Aging involves multifaceted, interdependent biological processes that can be altered by cancer and its treatments. The Geroscience Hypothesis postulates that many age-related conditions can be slowed or delayed by targeting hallmarks of aging (e.g., genomic instability, stem cell exhaustion, cellular senescence, inflammation, mitochondrial dysfunction, and epigenetic alterations). Given the complementarity of hallmarks that undergird aging, cancer, and cancer treatments, geroscience-guided interventions might delay or avert the age-related conditions observed in cancer survivors.
To consider emerging strategies that might prevent, mitigate or reverse cancer- and treatment-related aging consequences, the National Cancer Institute (NCI) convened the second of two think tanks under the Cancer and Accelerated Aging: Advancing Research for Healthy Survivors initiative. Emphasis was placed on therapies linked to age-related conditions or underlying aging processes (hallmarks of aging) that could be potential targets for interventions. Although several age-related processes provide potential targets for interventions, meeting discussions focused on cellular senescence. Cellular senescence is a cell fate that includes an irreversible proliferative arrest. Senescent cells accumulate in multiple tissues, and interestingly, transplanting small numbers of senescent cells into young animals induces frailty and age-related disease. Senescent cells also develop a pro-inflammatory senescence-associated secretory phenotype (SASP) that can disrupt tissue and immune function and create a permissive microenvironment for cancer growth.
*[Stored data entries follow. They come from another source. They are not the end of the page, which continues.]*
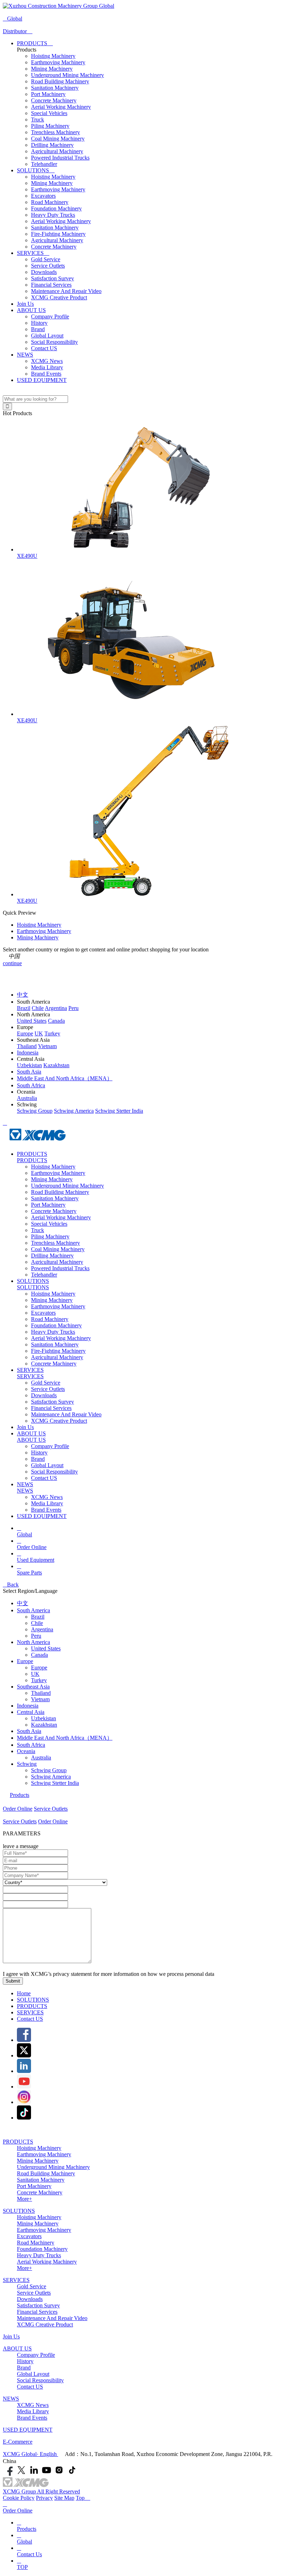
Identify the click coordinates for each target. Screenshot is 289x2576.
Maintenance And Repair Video (66, 291)
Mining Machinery (52, 69)
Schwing (27, 1764)
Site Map (64, 2498)
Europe (25, 1661)
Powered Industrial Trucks (60, 158)
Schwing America (51, 1777)
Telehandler (44, 164)
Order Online (17, 1809)
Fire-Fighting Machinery (58, 234)
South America (33, 1610)
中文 (22, 1603)
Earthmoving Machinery (58, 62)
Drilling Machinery (52, 145)
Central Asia (30, 1712)
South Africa (31, 1745)
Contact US (44, 348)
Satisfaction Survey (52, 278)
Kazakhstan (44, 1725)
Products (19, 1795)
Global (12, 19)
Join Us (25, 304)
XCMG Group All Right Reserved (41, 2491)
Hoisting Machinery (53, 56)
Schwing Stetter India (55, 1783)
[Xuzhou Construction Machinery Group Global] (58, 6)
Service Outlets (48, 266)
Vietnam (40, 1699)
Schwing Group (49, 1770)
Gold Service (45, 259)
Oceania (26, 1751)
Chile (37, 1623)
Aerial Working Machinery (61, 107)
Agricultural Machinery (57, 151)
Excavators (43, 196)
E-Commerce (17, 2442)
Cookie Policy (19, 2498)
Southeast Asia (33, 1687)
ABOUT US (31, 310)
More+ (24, 2199)
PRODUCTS (35, 43)
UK (35, 1674)
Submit (13, 1981)
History (39, 323)
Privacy (44, 2498)
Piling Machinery (50, 126)
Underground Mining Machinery (67, 75)
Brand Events (46, 374)
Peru (36, 1636)
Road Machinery (49, 202)
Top (83, 2498)
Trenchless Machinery (55, 132)
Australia (41, 1758)
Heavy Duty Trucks (53, 215)
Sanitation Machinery (55, 88)
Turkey (39, 1680)
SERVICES (33, 253)
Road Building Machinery (60, 81)
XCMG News (47, 361)
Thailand (41, 1693)
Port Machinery (48, 94)
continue (12, 963)
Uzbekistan (43, 1718)
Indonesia (27, 1706)
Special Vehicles (49, 113)
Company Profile (50, 316)
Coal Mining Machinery (58, 139)
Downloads (44, 272)
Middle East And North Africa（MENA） (64, 1738)
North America (33, 1642)
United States (46, 1648)
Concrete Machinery (53, 100)
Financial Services (51, 285)
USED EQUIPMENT (42, 380)
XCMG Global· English (30, 2454)
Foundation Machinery (56, 208)
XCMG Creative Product (59, 297)
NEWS (25, 355)
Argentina (42, 1629)
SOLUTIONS (36, 170)
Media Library (47, 367)
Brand (38, 329)
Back (11, 1585)
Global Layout (47, 336)
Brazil (37, 1617)
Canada (39, 1655)
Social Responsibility (54, 342)
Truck (37, 119)
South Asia (29, 1731)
Senescent cells are a promising target for aging interventions since these cells do not divide and can be eliminated by intermittent dosing using drugs with short half-lives. The SASP is also modifiable: it can be up- or down-regulated by hormones, pathogens, and drugs. Rapamycin, a mTOR inhibitor, is a promising agent that has been implicated in both aging and senescence. Rapamycin fed to older mice was shown to delay aging and extend lifespan. Senolytics have also achieved success in recent pre-clinical studies; notably, several senolytics are repurposed cancer drugs. The first trial in humans, a pilot, open-label study of dasatinib plus quercetin for idiopathic pulmonary fibrosis, a progressive, fatal, senescence-driven disease, was recently published. After nine doses over three weeks, participants showed improved physical function one-week later. If shown to be safe and effective in larger trials, the hope is that mTOR inhibitors and senolytics can be tested as preventatives of age-related conditions in cancer populations. Research is needed to determine the safety and efficacy of dosing intervals, and systemic, as opposed to local, administration.